REQUIRED WORK » Each entry that follows is to be duplicated exactly, without its images.

• • •

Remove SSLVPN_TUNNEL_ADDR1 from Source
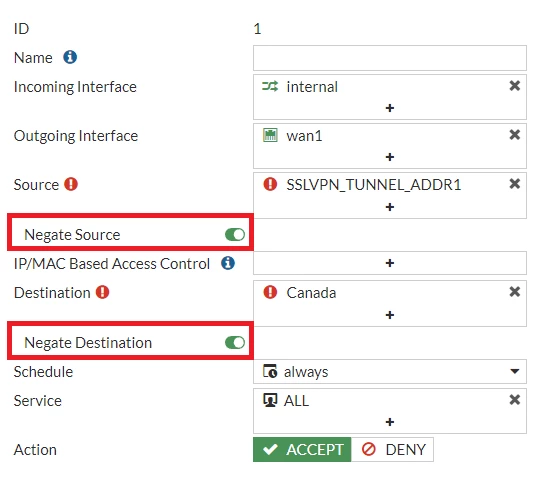Image resolution: width=541 pixels, height=477 pixels. coord(514,184)
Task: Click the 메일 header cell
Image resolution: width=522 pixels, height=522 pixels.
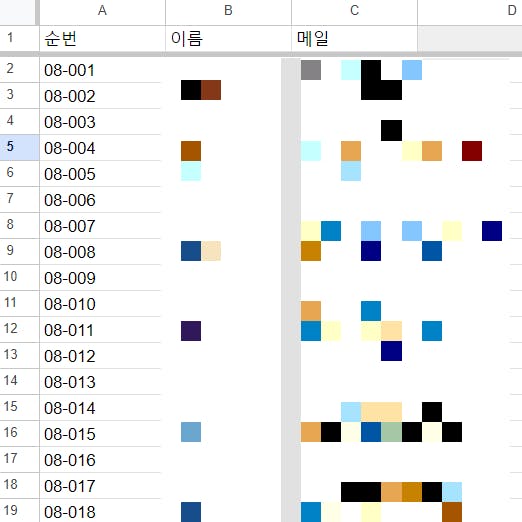Action: pos(354,38)
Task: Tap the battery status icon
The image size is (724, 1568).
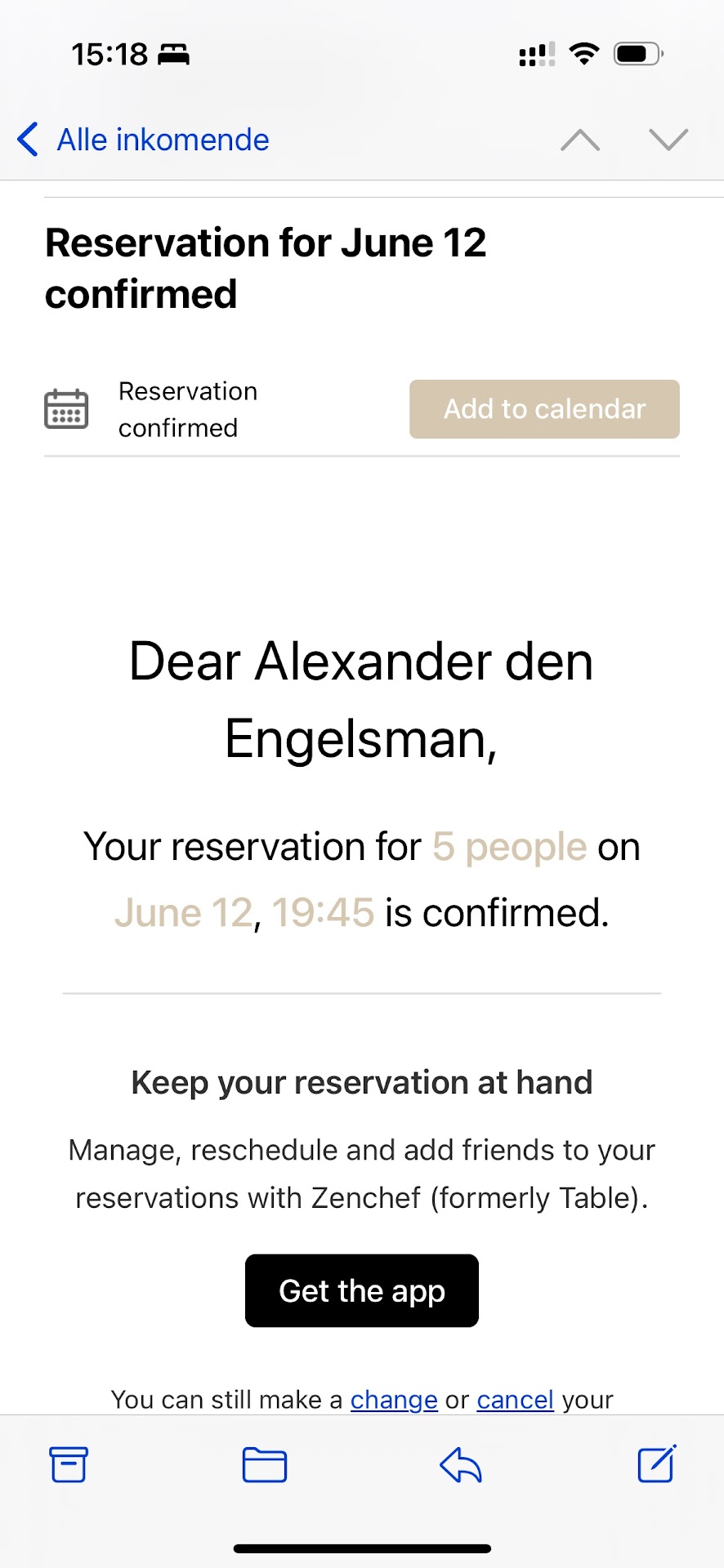Action: [x=638, y=55]
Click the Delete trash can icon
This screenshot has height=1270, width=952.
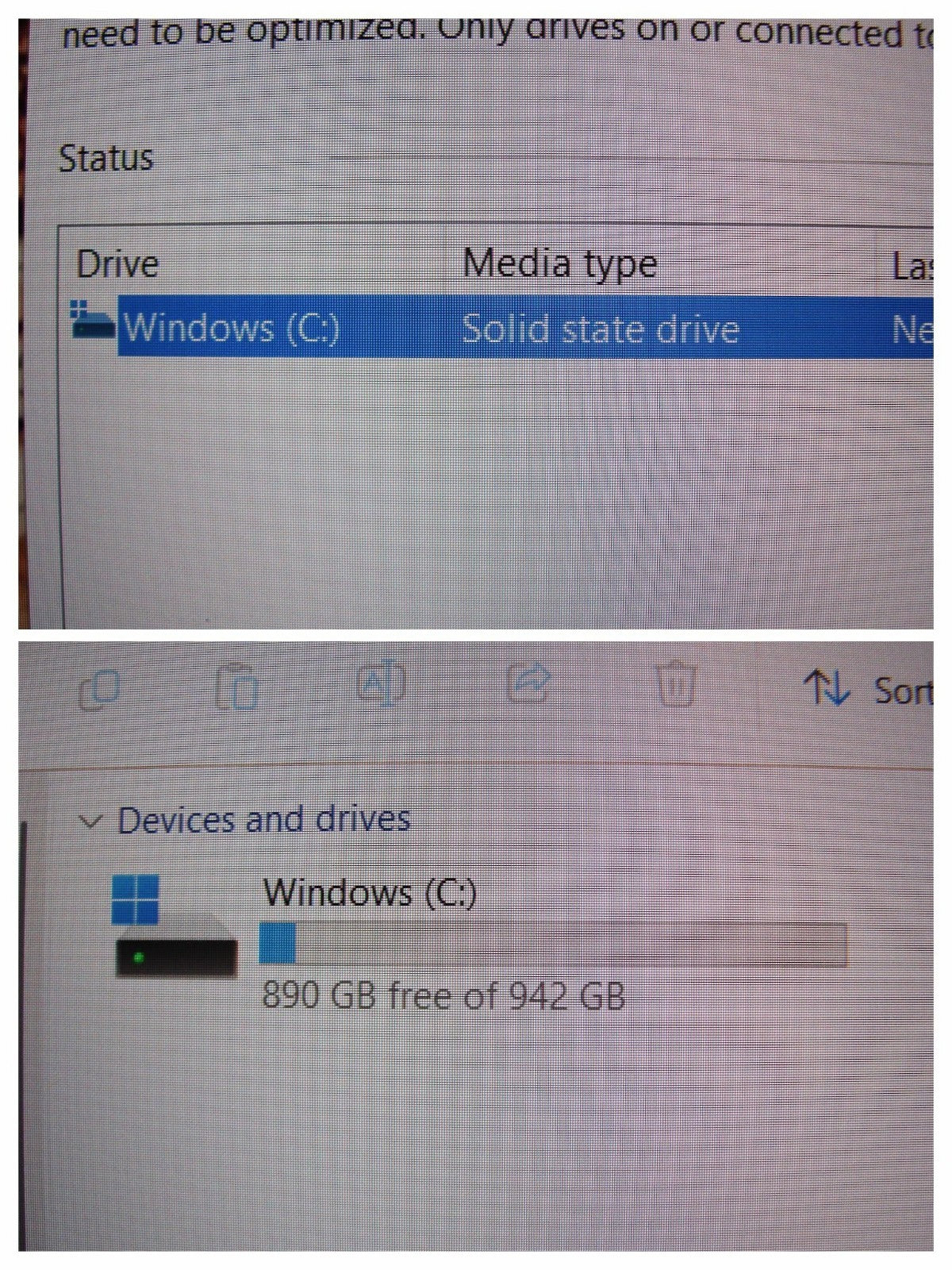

• • •

RESULT »
Remove SSLVPN_TUNNEL_ADDR1 from Source
Image resolution: width=541 pixels, height=477 pixels. coord(514,184)
Task: Click the 메일 header cell
Image resolution: width=522 pixels, height=522 pixels.
Action: pos(354,38)
Task: Tap the battery status icon
The image size is (724, 1568).
Action: [x=638, y=55]
Click the Delete trash can icon
This screenshot has height=1270, width=952.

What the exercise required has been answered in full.